Autumn. Season of mists and mellow fruitfulness. Two old friends-Daniel, a centenarian, and Elisabeth, born in 1984—look to both the future and the past as the United Kingdom stands divided by a historic, once-in-a-generation summer. Love is won, love is lost. Hope is hand-in-hand with hopelessness. The seasons roll round, as ever.

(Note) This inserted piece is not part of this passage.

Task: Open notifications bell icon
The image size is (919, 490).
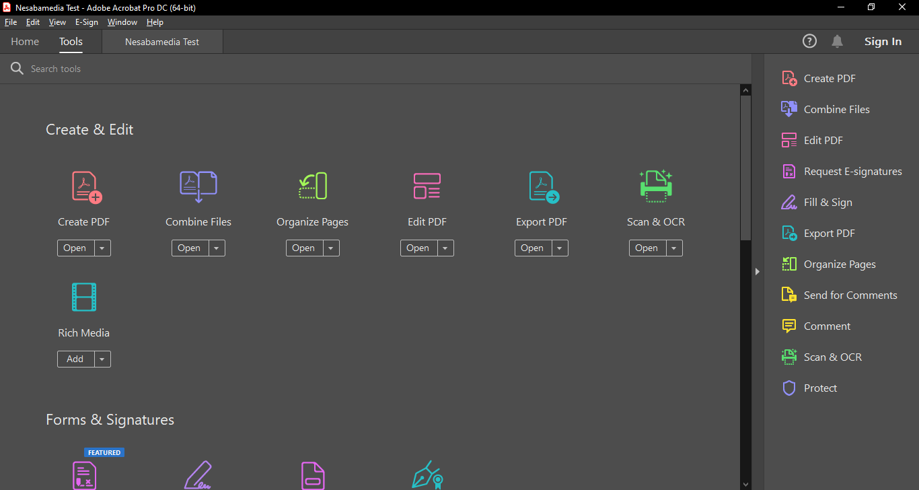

A luminous meditation on the meaning of richness and harvest and worth, Autumn is the first installment of Ali Smith’s Seasonal quartet, and it casts an eye over our own time: Who are we? What are we made of? Shakespearean jeu d’esprit, Keatsian melancholy, the sheer bright energy of 1960s pop art. Wide-ranging in time-scale and light-footed through histories, Autumn is an unforgettable story about aging and time and love-and stories themselves.
About the Author:
Ali Smith is the author of many works of fiction, including the novel Hotel World, which was short-listed for both the Orange Prize and the Man Booker Prize and won the Encore Award and the Scottish Arts Council Book of the Year Award, and The Accidental, which won the Whitbread Award and was short-listed for the Man Booker Prize and the Orange Prize for Fiction. Her most recent novel, How to be both, was a Man Booker Prize finalist and winner of the Baileys Women’s Prize for Fiction, the Goldsmiths Prize, the Costa Novel Award, and the Saltire Society Scottish Fiction Book of the Year Award. Born in Inverness, Scotland, Smith lives in Cambridge, England.